**EXERCISE BRIEF:**
Print word for word the part of the Casino Times interview that begins at the words "Their accomplished production" and stops after "reaching new listeners.".
— start TEXT EXCERPT —
With releases on Wolf, Futureboogie and Permanent Vacation (among others), long-time friends Nick Church and Joseph Spencer of Casino Times have spent the past six years producing some seriously tasteful house.
Their accomplished production skills have attracted attention from FACT, Boiler Room and Stamp the Wax, with the former recently premiering tracks from their debut album, Familiar Circles (Wolf Music), on their respective imprints and giving the pair an enviable platform for reaching new listeners.
The LP has just dropped on wax and digital and, as Nick and Joe tell me, it reflects their creative journey together up to this point. The pair use a lot of samples as their production base, cleverly reworking an eclectic range of sounds spanning multiple genres. It’s percussively interesting, melodically rich and has plenty of pace to give it that distinctive Casino Times danceability, with seamless progression in every track. The suspended strings in the intro lure you in and the calming synth hook in the final track ‘Foundations’ eases you out, with everything from acid bass lines (‘Overcome‘), dreamy flute arpeggios (‘Oddity‘) and eerie vocals (‘Hope this finds you well’ ft. Desert Sound Colony) in between.
Their DJing rep has led to spots around the UK and Europe including a number of radio appearances and a following for their white label series out exclusively at Phonica Records, Casino Edits, which delves into the pair’s extensive collection of disco records.
So this was an exciting time to catch up with Casino Times. I spoke to them in their studio.
Casino Times: Hello!
Thanks for catching up with me! So what is it you’ve been working on today?
Joe: Well we’ve got an i-D mix coming out in a couple of days which we actually haven’t done yet but it’s coming out on Tuesday!
Nick: yeah we just wanted to try something different. Cus there’s so many random records in this room we just wanted to play.
Is any of your new album going to make an appearance on the mix or is it all your record collection?
J: We had a mix out on Hypnotik last week which had a load of the album on so this is just gonna be weird vinyl stuff.
Sounds intriguing. So we may as well start with a standard first question if that’s alright. Where did you guys meet and what got you into electronic music?
N: Well we both had quite different musical upbringings so it probably makes sense to start from where we met. We both went to Oxford Brookes uni studying Sound Technology and we were working on a lot of the same projects together, so it made sense to take the project out of the classroom and do a bit more stuff for ourselves. And we just had such a laugh the whole time.
J: yeah we had this one module called Experimental Music and there was this final project where together we had to play circuit bent electronics – so like mess with the wires a little bit – and it’d just make the craziest sounds. So Nick circuit bent his whole keyboard.
N: It was this really shit Casio keyboard and the demo on it played Wham ‘Wake me up’ but we circuit bent the keyboard so you could just totally mess with it.
J: He had that and I had like a travel Marshall amp and together we did this performance that made no sense but the teacher was like ‘oh yes this is the best thing I’ve ever heard…’ ha.
— end TEXT EXCERPT —
— start RAW RECORDS —
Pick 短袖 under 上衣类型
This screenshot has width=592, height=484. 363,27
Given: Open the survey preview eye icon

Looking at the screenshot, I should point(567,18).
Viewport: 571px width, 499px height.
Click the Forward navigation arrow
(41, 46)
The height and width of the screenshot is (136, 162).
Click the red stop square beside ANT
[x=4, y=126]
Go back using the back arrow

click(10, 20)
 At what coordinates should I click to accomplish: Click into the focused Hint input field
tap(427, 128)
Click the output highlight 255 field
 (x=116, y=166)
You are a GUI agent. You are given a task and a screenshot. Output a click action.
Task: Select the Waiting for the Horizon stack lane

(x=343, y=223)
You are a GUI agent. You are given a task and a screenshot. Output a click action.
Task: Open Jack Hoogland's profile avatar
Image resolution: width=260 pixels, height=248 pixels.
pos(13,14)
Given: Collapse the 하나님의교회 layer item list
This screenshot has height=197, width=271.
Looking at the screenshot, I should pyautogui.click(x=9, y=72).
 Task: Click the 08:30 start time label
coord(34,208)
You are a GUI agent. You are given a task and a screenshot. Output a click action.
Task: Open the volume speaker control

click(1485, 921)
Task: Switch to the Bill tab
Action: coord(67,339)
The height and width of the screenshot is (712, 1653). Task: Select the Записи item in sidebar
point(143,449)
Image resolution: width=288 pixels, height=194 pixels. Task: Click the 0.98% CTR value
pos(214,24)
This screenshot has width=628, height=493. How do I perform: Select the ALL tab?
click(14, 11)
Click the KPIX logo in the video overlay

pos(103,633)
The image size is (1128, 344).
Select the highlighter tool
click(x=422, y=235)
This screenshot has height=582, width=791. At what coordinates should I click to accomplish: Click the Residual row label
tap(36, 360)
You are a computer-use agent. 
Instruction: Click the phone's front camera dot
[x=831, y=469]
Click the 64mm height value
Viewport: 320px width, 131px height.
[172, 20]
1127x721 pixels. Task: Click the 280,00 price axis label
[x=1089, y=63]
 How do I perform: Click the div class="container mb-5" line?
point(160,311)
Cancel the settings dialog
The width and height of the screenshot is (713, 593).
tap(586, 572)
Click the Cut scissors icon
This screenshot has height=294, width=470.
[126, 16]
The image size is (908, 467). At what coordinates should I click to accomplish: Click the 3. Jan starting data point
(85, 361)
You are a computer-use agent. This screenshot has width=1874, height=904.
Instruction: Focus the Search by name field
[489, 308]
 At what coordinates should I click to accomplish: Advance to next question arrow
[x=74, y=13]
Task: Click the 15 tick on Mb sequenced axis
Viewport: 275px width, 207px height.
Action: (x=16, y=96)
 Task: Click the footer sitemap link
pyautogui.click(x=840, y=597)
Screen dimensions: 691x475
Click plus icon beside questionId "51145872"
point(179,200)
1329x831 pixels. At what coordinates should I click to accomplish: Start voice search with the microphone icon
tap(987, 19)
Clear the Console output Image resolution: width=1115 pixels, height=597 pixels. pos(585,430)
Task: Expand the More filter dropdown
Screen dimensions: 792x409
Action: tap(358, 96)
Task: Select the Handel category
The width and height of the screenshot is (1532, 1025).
— end RAW RECORDS —
**OUTPUT FOR THIS TASK:**
Their accomplished production skills have attracted attention from FACT, Boiler Room and Stamp the Wax, with the former recently premiering tracks from their debut album, Familiar Circles (Wolf Music), on their respective imprints and giving the pair an enviable platform for reaching new listeners.